Low expectations as Syria talks resume once again

© Fabrice Coffrini, AFP | UN Syria envoy Staffan de Mistura addresses a press conference on the eve of resumption of peace talks on Syria, on February 22, 2017 at the United Nations offices in Geneva.

Video by John ZAROCOSTAS

Text by FRANCE 24

Latest update : 2017-02-23

UN-brokered Syrian peace talks resume in Geneva on Thursday, but hopes of a breakthrough are dim, clouded by persistent violence and deadlock over the country's political future.

The latest talks are the first UN-mediated negotiations on Syria in nearly a year and come amid major military and geopolitical changes on the ground and in diplomatic circles. Nevertheless after more than six years of an internecine civil war, the old divides persist and are likely to resurface.

On the eve of the talks, UN mediator Staffan de Mistura admitted there was limited ground for progress on making peace.

"Am I expecting a breakthrough? No, I am not expecting a breakthrough," said de Mistura. “There are spoilers, we know it, we’ve seen it all the time during the last talks…But we will try to control it."

Reporting from Geneva Thursday, FRANCE 24’s John Zarocostas said the veteran diplomat “had quite a lot of experience” with spoilers in previous rounds of the Geneva negotiations.

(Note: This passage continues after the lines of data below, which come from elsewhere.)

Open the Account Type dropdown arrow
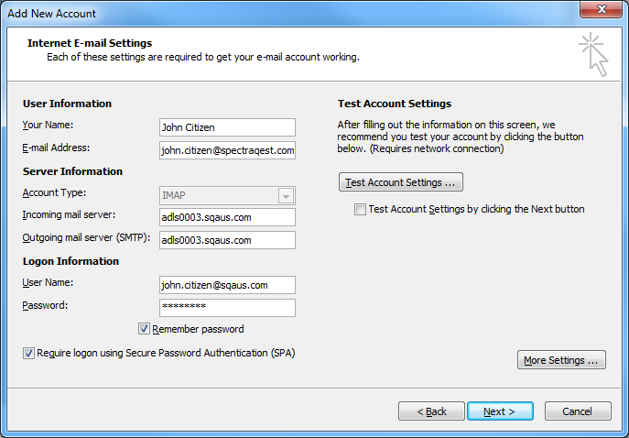Image resolution: width=629 pixels, height=438 pixels. (x=286, y=196)
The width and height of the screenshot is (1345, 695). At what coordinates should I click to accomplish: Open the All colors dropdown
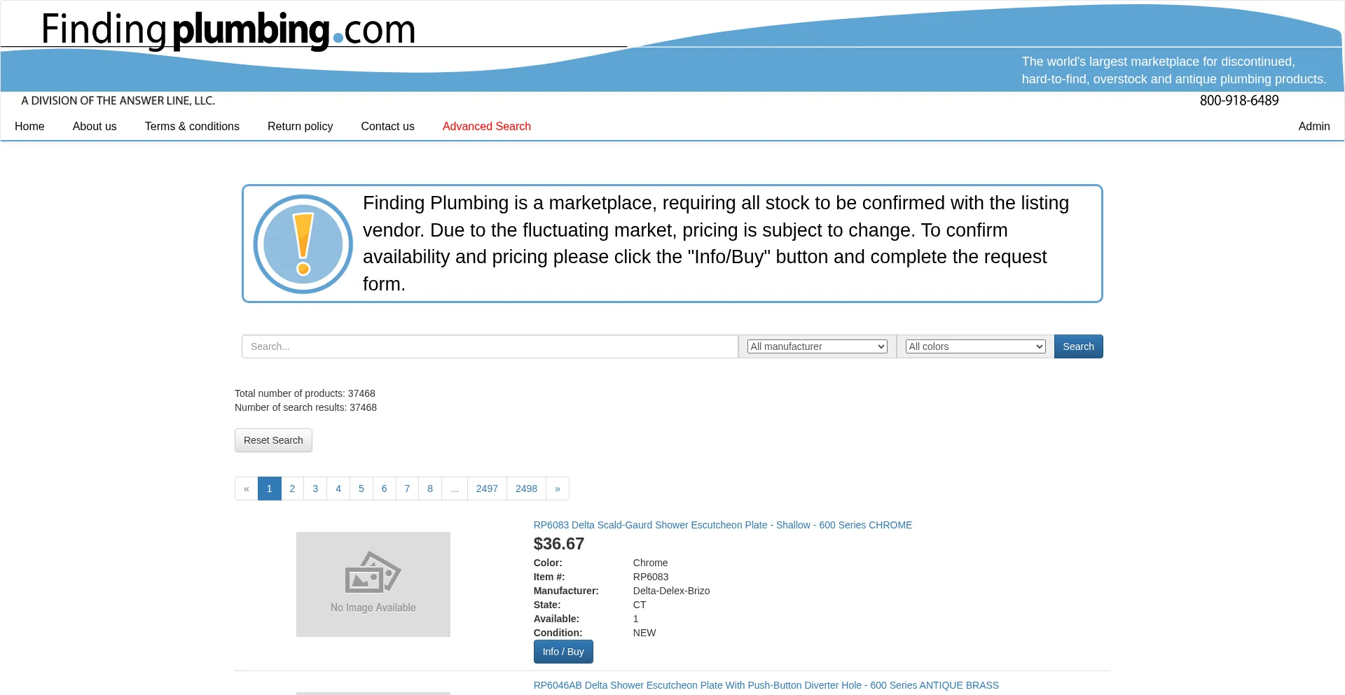[x=975, y=346]
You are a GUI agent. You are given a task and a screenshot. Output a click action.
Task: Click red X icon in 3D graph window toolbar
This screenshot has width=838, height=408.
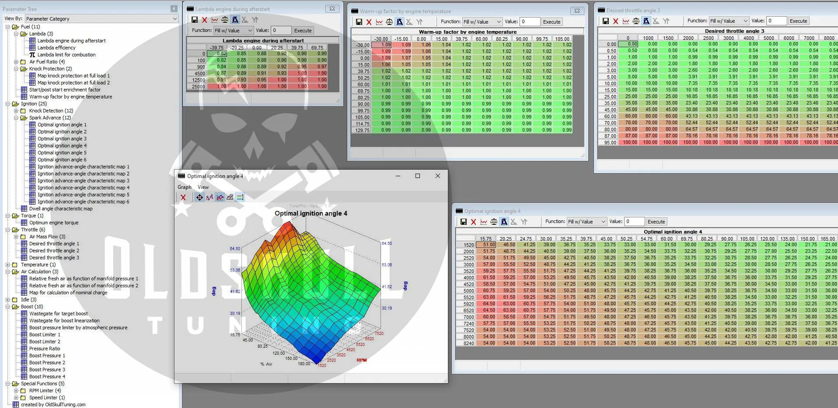pyautogui.click(x=183, y=198)
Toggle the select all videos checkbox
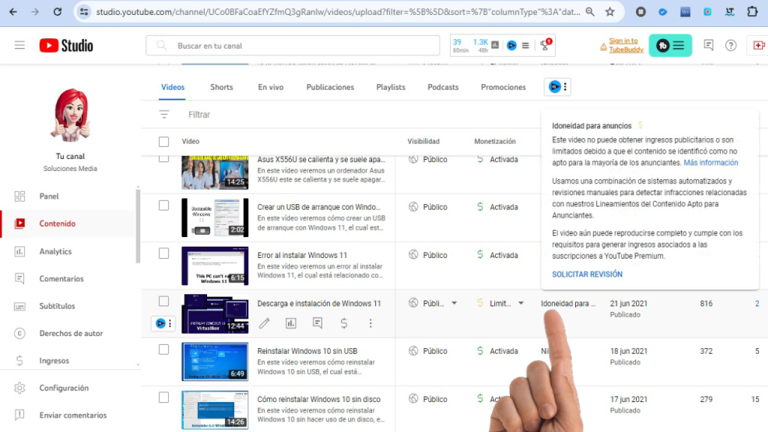 click(164, 141)
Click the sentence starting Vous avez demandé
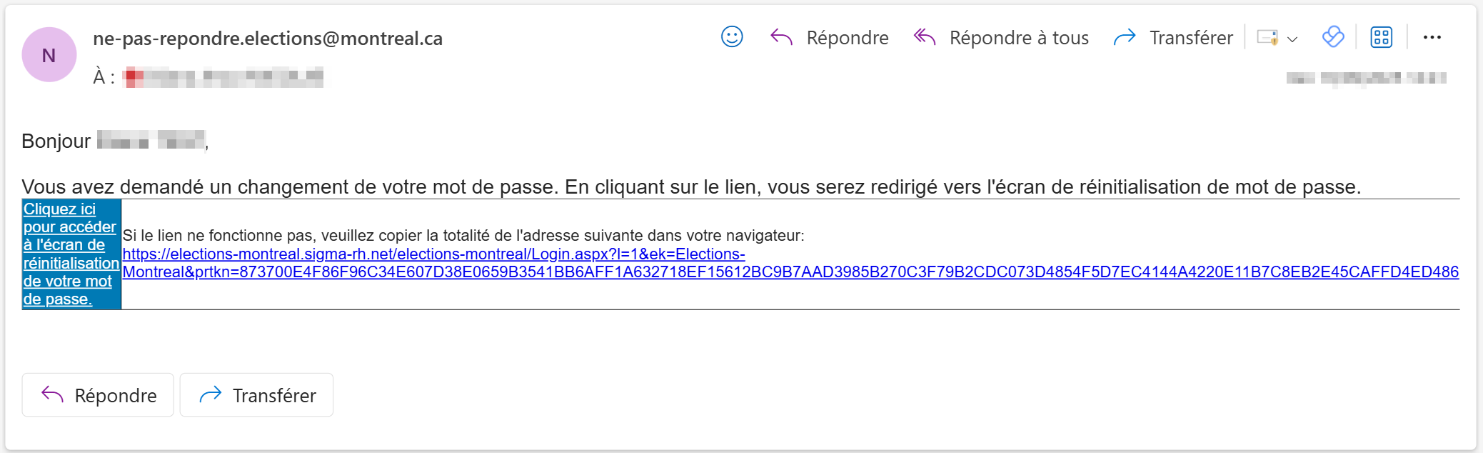The image size is (1483, 453). click(690, 187)
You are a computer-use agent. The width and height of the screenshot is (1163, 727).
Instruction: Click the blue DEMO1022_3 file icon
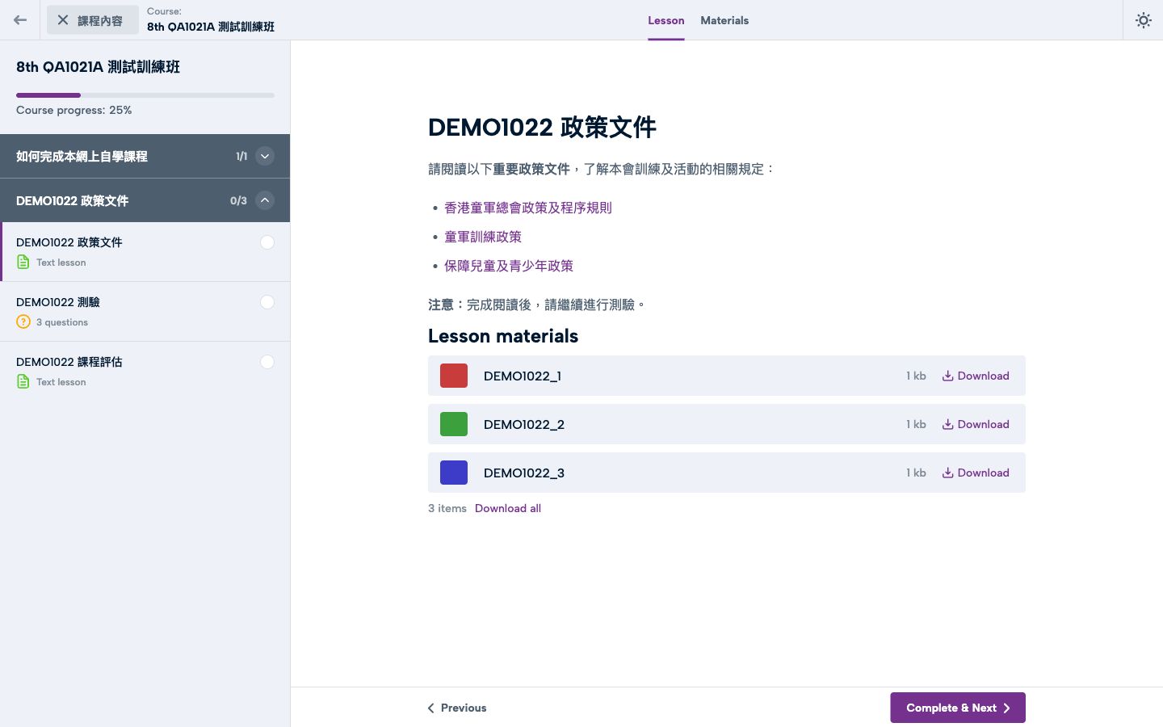click(454, 473)
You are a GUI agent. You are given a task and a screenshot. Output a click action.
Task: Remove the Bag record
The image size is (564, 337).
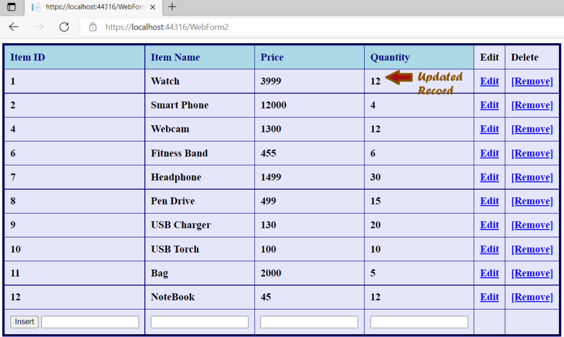[532, 272]
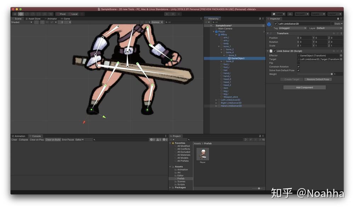Switch to the Console tab
This screenshot has width=354, height=208.
(36, 136)
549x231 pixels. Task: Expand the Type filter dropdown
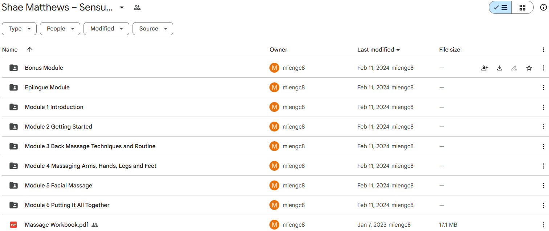click(x=19, y=29)
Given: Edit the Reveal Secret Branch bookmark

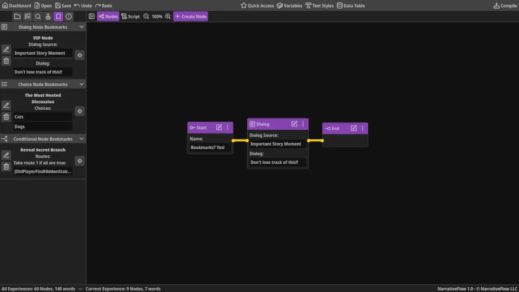Looking at the screenshot, I should pyautogui.click(x=6, y=155).
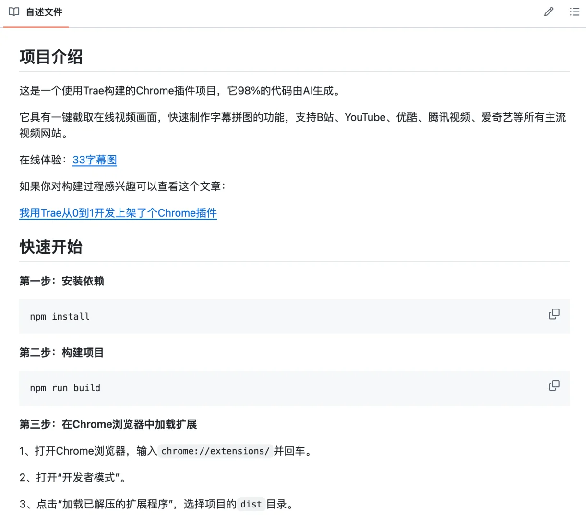This screenshot has width=586, height=519.
Task: Open the Trae开发Chrome插件 article link
Action: pos(118,213)
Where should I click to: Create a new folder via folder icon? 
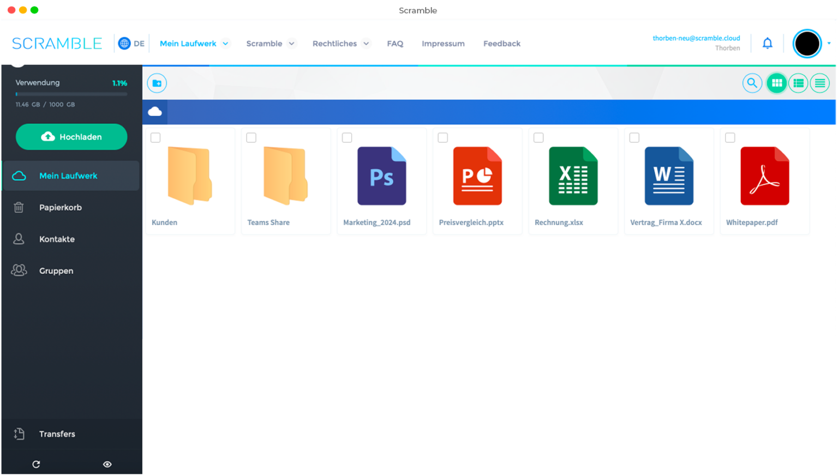coord(157,83)
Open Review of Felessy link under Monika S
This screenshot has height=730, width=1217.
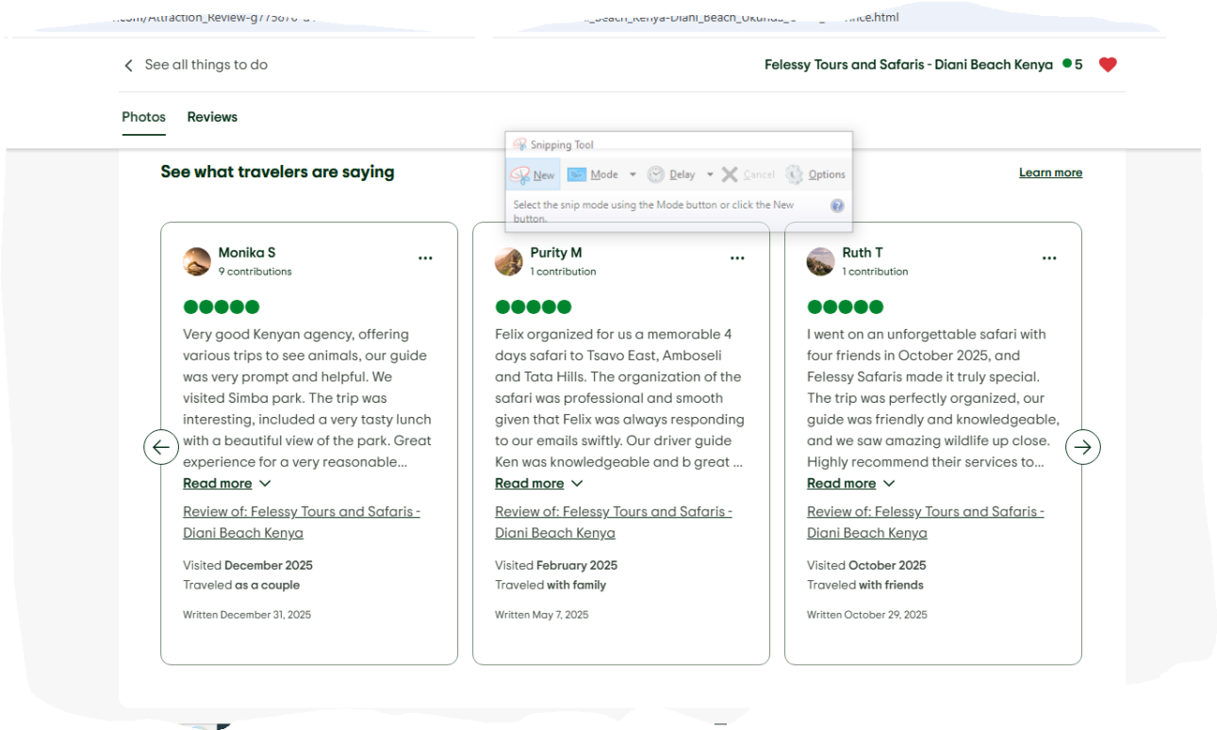(x=301, y=511)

But this time, Zarocostas noted: “It’s a radically different situation…you have new players and new coalitions. You have a Russian-Turkey-Iran ceasefire whereas last year, you had a US and Russia-sponsored ceasefire before it all unraveled. The Russians and the Turks have been holding the ceasefire with the various sides they back on the ground. What is also different is, and we don’t know yet, how the new Trump administration will come into these talks.”

While US President Donald Trump has repeatedly asserted that he agrees with the Russian position in the fight against the Islamic State (IS) group, his administration has provided no details of its position on Iranian involvement in Syria. Russia and Iran have been President Bashar al-Assad’s staunchest allies since the Syrian uprising erupted in 2011.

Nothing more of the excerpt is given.